----- Input material

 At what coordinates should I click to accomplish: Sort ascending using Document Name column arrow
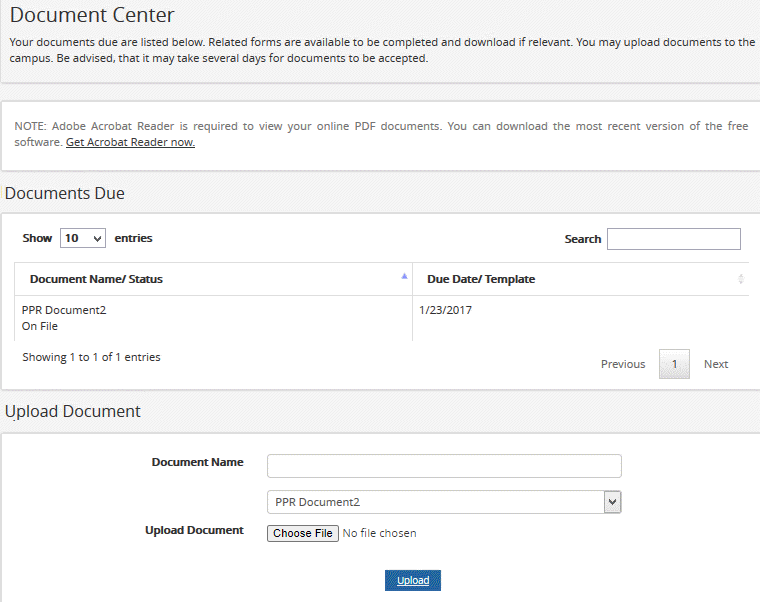click(x=404, y=275)
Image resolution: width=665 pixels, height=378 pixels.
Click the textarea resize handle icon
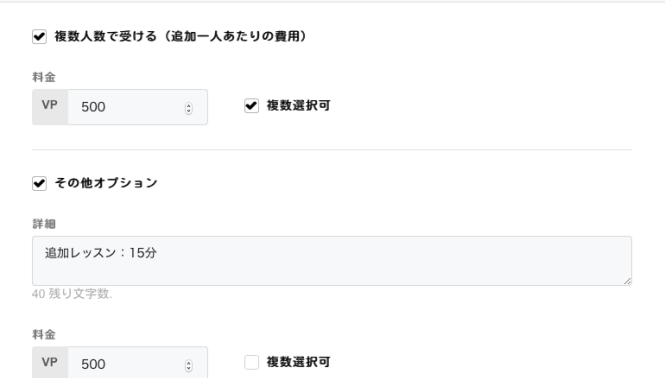[627, 281]
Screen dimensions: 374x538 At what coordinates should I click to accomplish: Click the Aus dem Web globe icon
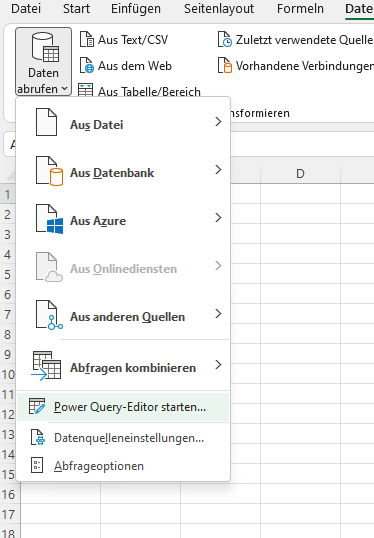[87, 65]

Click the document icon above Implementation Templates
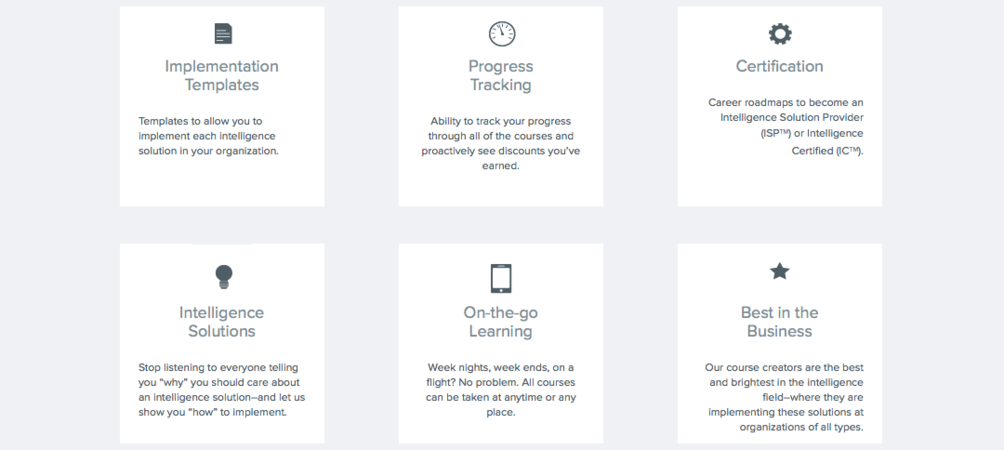pos(223,33)
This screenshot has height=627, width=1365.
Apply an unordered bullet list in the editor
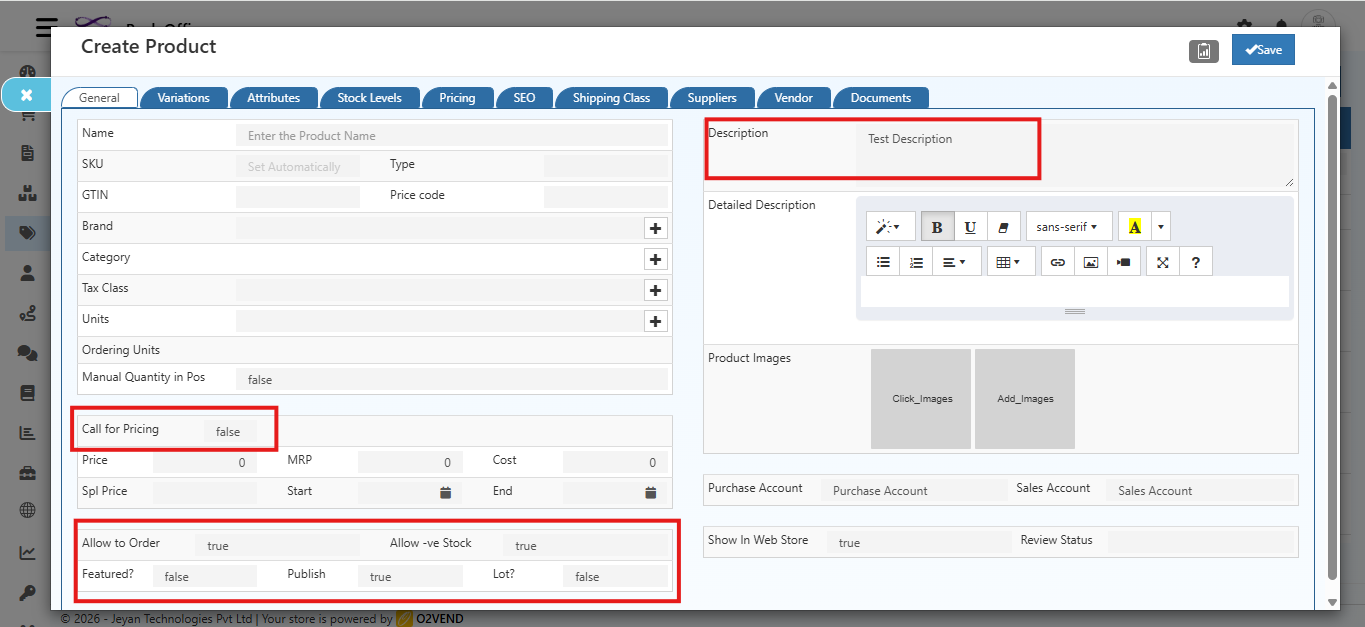(884, 261)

----------

Transcribe nothing but the lines from the one containing "Click the document" through the final line of the records, exactly as written and without pictures.

Solution below:
Click the document icon above Implementation Templates
pos(223,33)
This screenshot has height=627, width=1365.
Apply an unordered bullet list in the editor
(884, 261)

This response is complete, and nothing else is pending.